A mí me extraña algo, la gente ve la realidad y no le parece tan dura, pero ve la caricatura y dice “waoo qué dura, qué fuerte”. Me pregunto si a esas personas no les parece dura la realidad, el tema de la salud en Venezuela, que no haya insumos médicos. ¿Qué es más fuerte: el dibujo o la realidad? Y me respondo o me doy cuenta de lo importante que es el dibujo para mover la sensibilidad.

VIN DE TABLE: Es creyente de la humanidad y sensible a la injusticia. Se rodea de personas muy especiales. ¿En la amistad encuentra lo que le falta a la humanidad?

Es como un ecosistema, un regalo del azar y de lo espontáneo en la vida. La familia que está ahí porque conectaste con esa persona. Me molesta cuando no hay ese cuido a la sensibilidad humana. Es una constante en las personas que quiero me rodeen, que pueda contar algo que me sensibilice y lo puedan entender y no les parezca algo raro. Me parecen fundamentales los códigos de encuentro, y como es electivo, pues más aún.

 ¿Cuándo eres espléndidamente Rayma?

Este año que pasó decidí que iba a ser feliz, fue como una tarea a elaborar.
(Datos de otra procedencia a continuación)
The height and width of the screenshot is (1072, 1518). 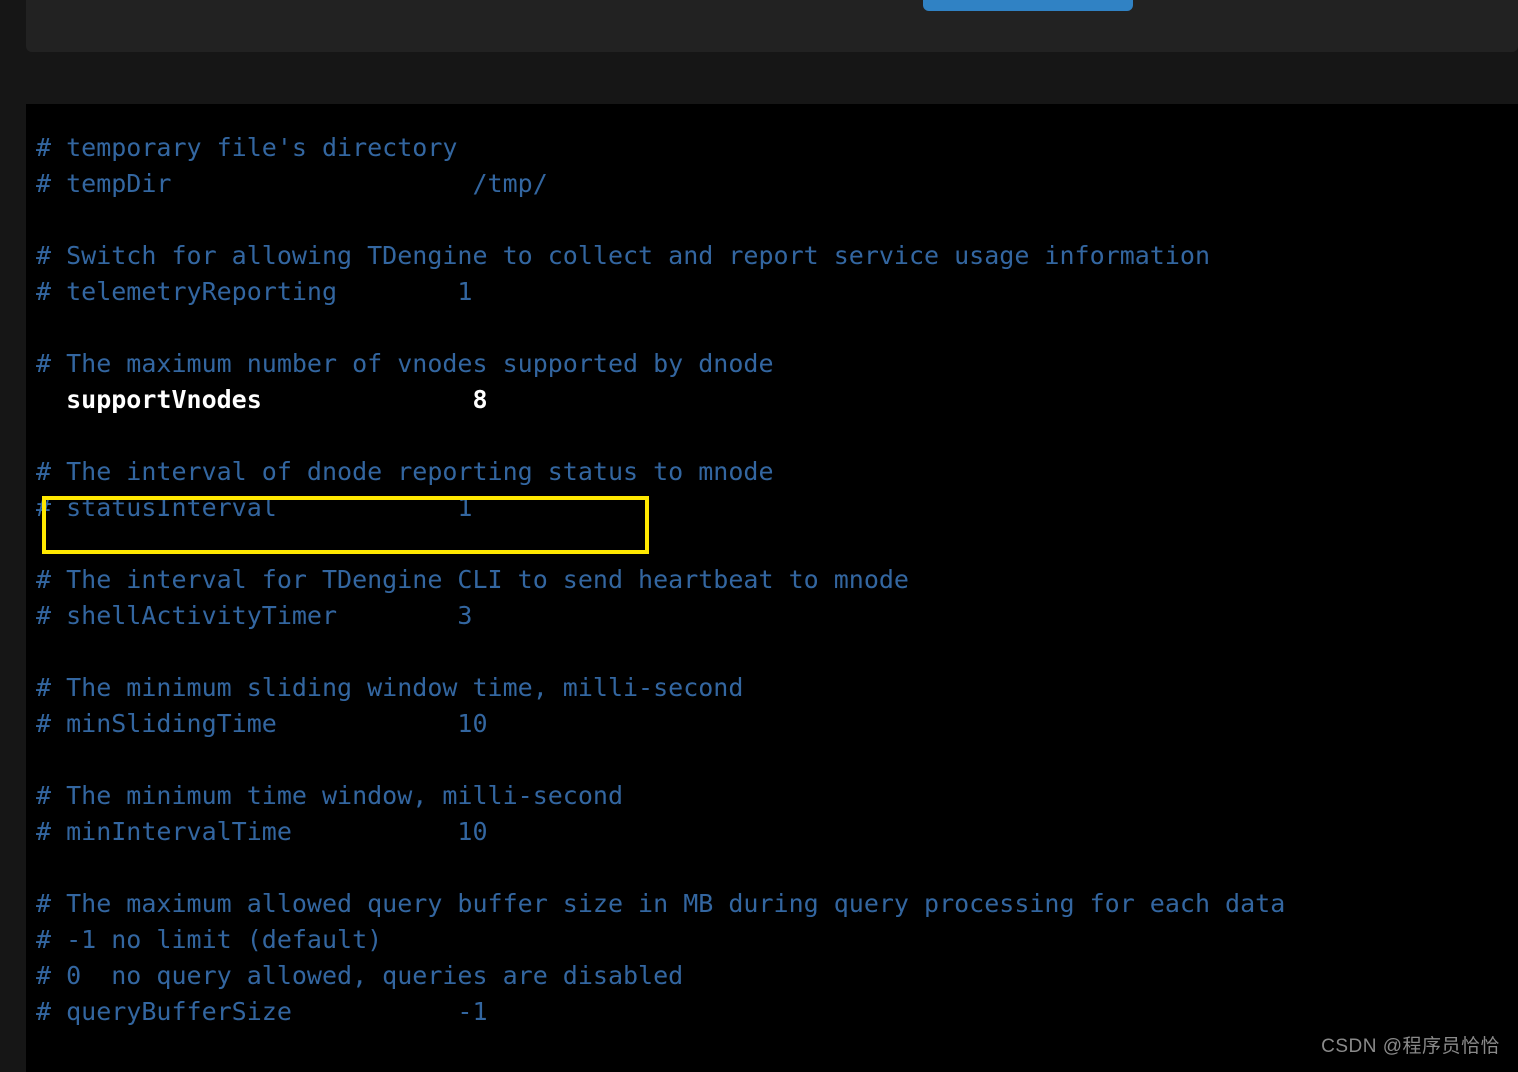 What do you see at coordinates (254, 616) in the screenshot?
I see `code-line: # shellActivityTimer 3` at bounding box center [254, 616]. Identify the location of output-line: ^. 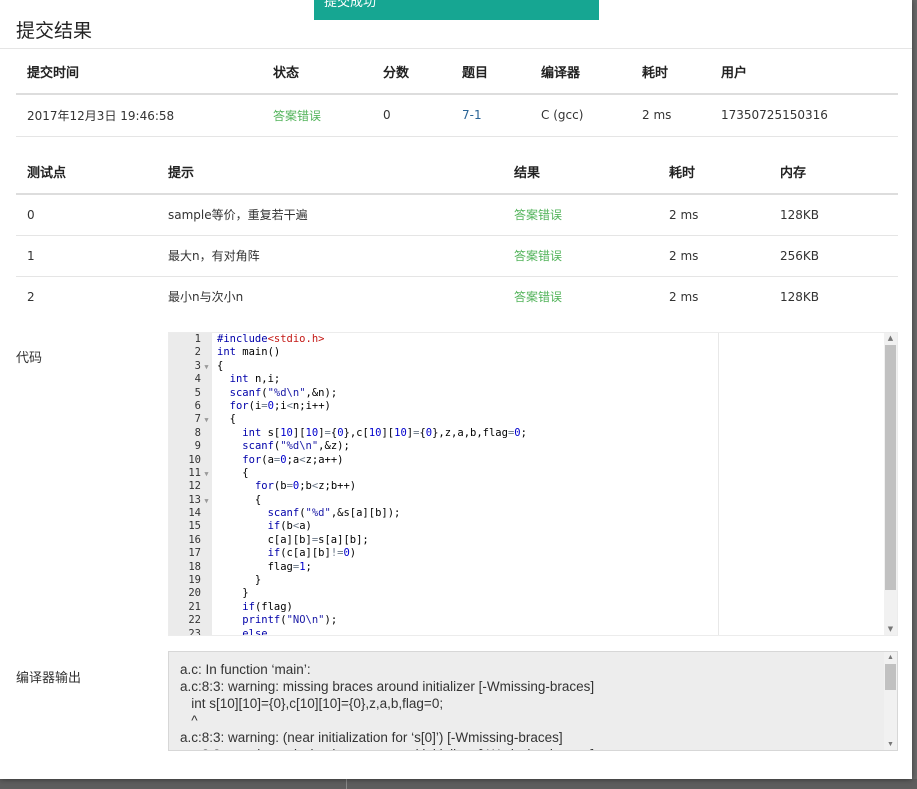
(189, 720). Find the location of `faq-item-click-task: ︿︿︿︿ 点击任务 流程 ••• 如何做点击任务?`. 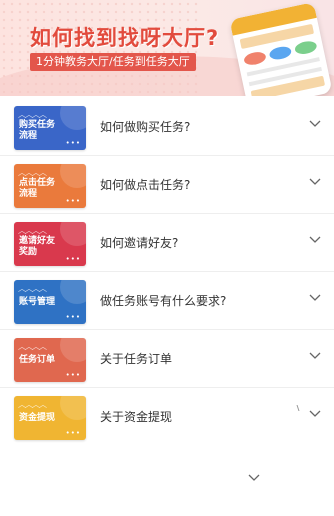

faq-item-click-task: ︿︿︿︿ 点击任务 流程 ••• 如何做点击任务? is located at coordinates (167, 185).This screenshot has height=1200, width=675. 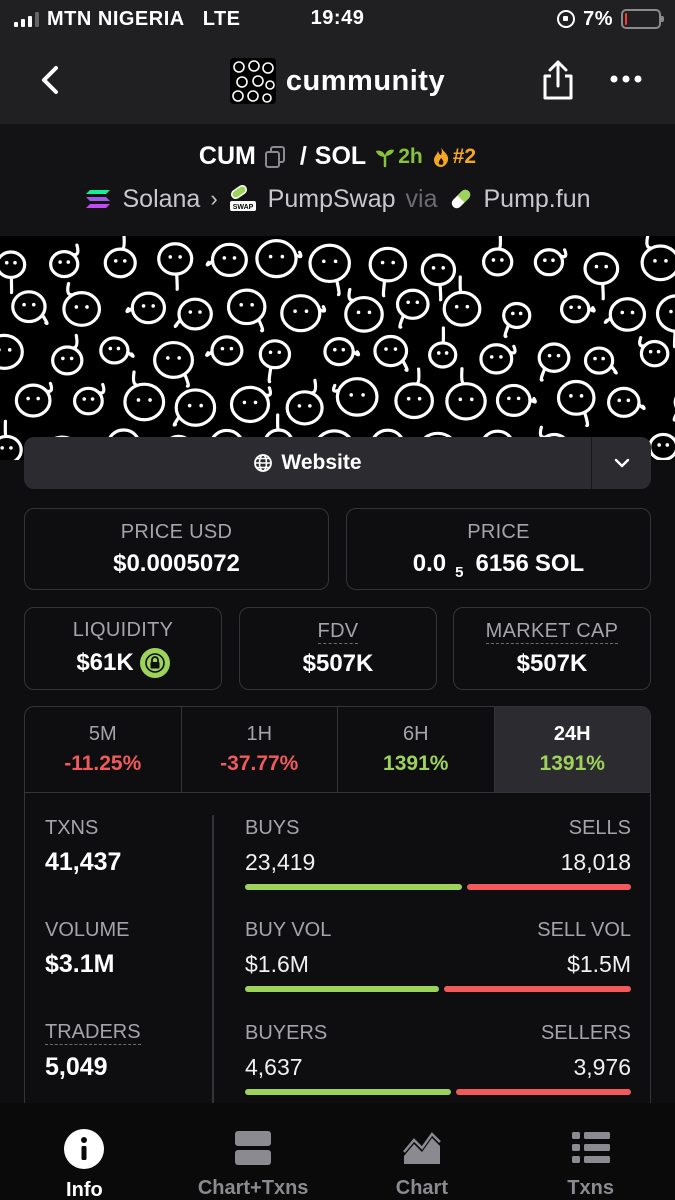 I want to click on battery-icon, so click(x=642, y=19).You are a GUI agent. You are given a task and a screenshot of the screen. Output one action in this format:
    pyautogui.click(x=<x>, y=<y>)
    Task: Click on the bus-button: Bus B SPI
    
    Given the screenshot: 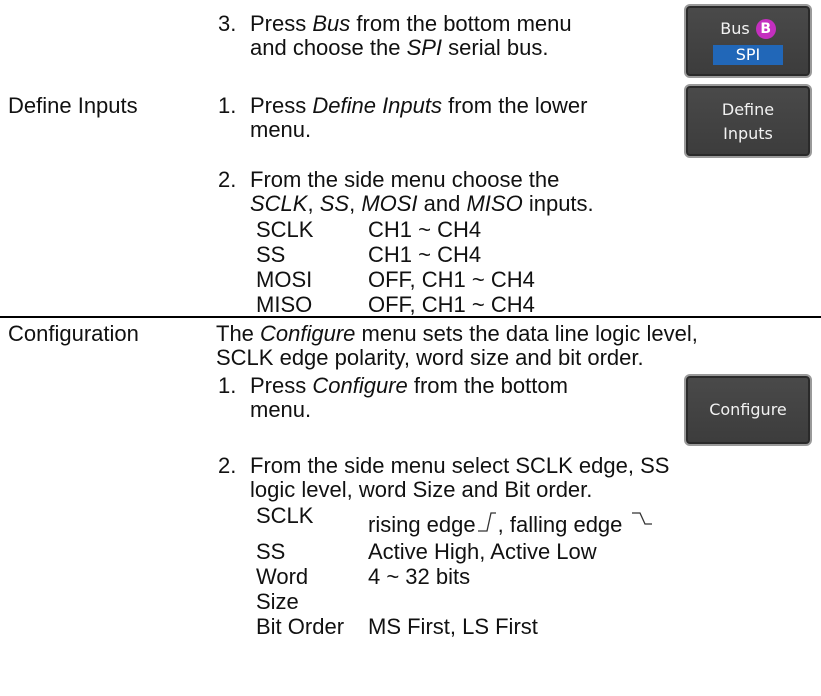 What is the action you would take?
    pyautogui.click(x=748, y=41)
    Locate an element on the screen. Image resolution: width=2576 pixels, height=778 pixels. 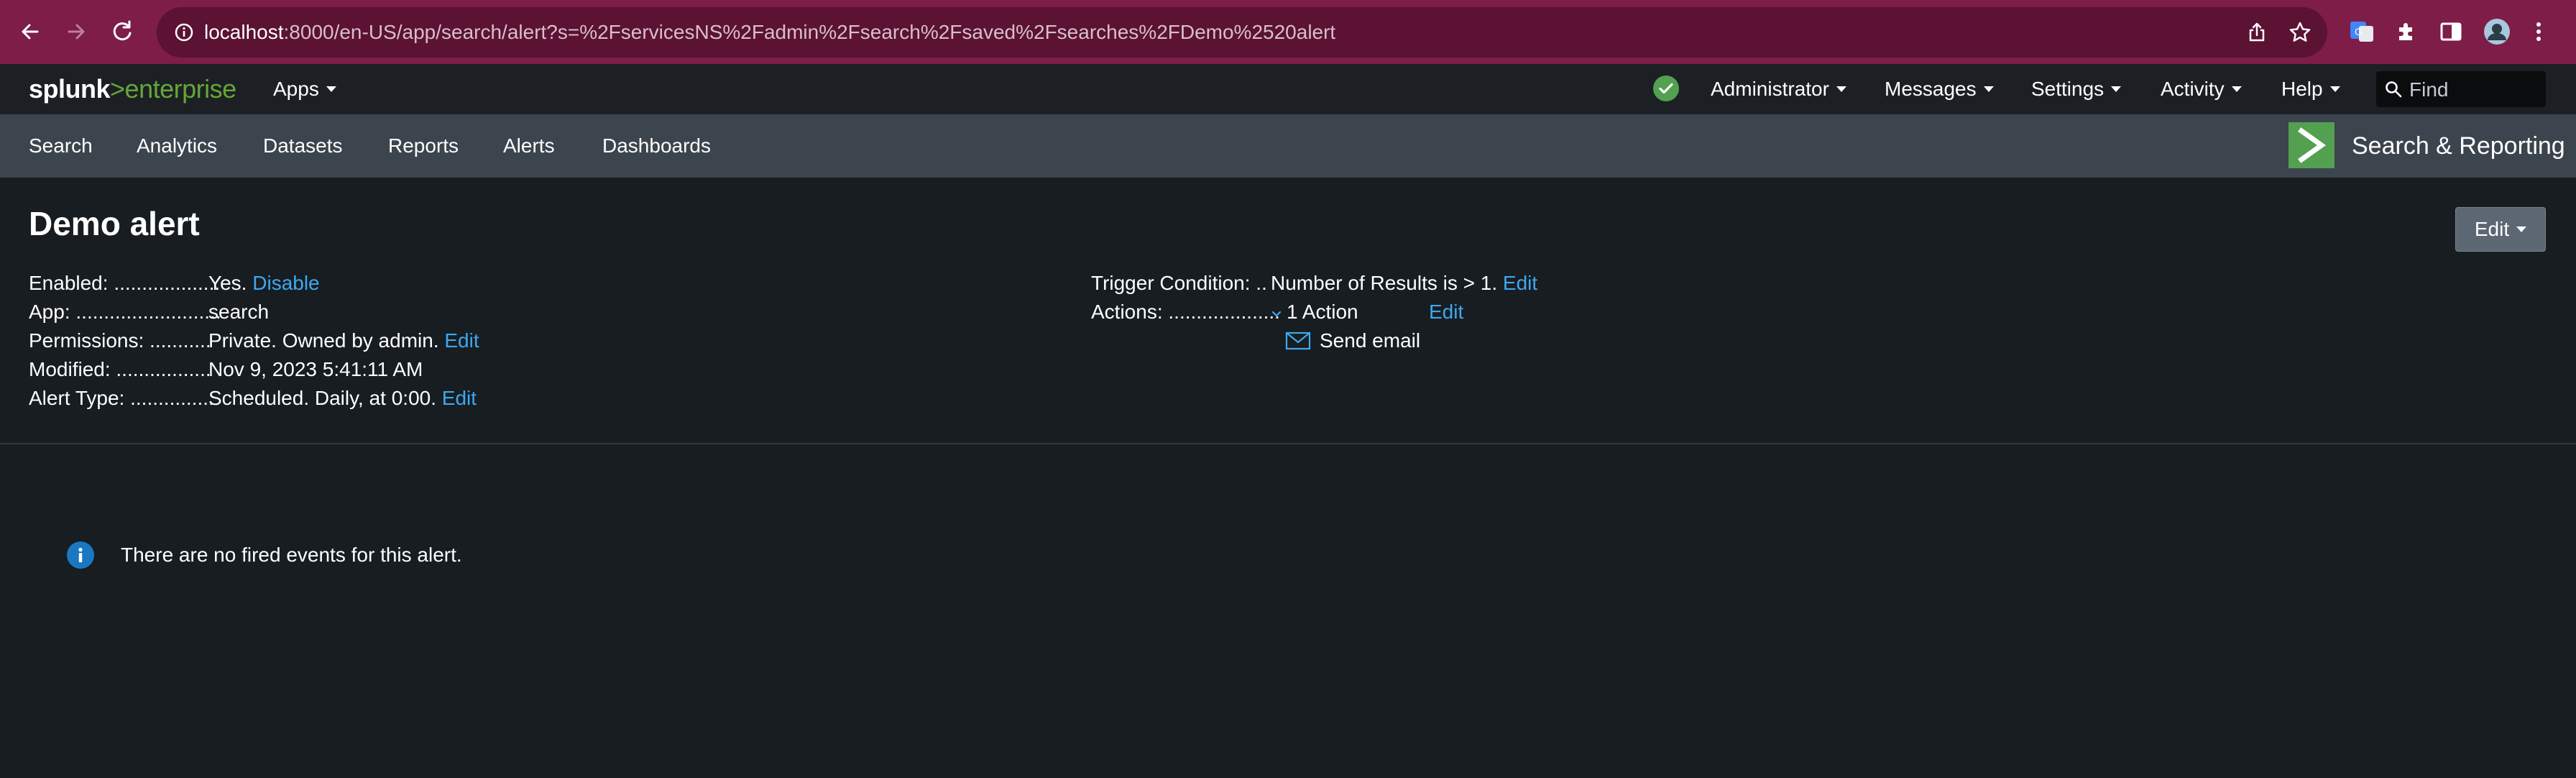
logo-main: splunk is located at coordinates (70, 89). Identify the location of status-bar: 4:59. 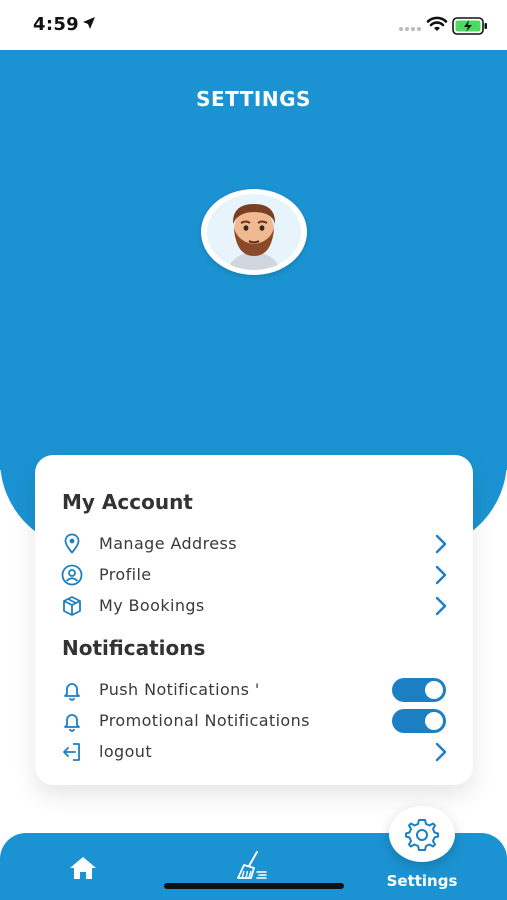
(254, 25).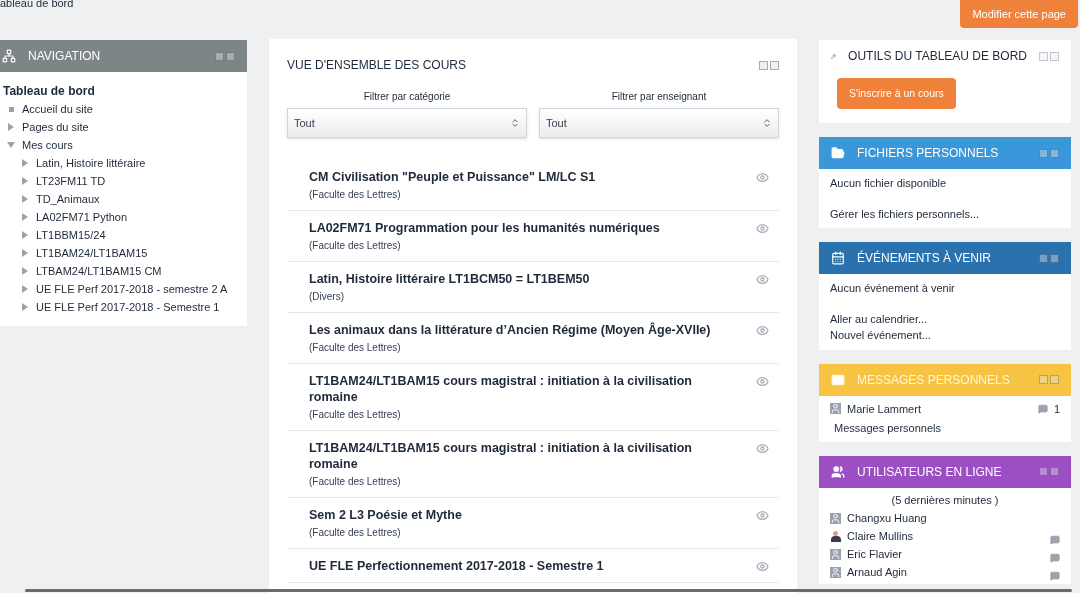  I want to click on period-label: (5 dernières minutes ), so click(945, 500).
Uno debe permitirse la vida espléndida y no estoy hablando de lo material, es permitirte un momento, ya sea con alguien que te quiere o hasta las mismas tristezas llevarlas a un cofre de complicidad. Vivo en un país con tantos problemas, pero decido ser feliz bajo esos parámetros que me tocaron, tampoco me voy a entregar a una tragedia. Creo que hay que ser espléndido con la vida, porque es mi tiempo y es el tiempo que me tocó. No va a haber otro.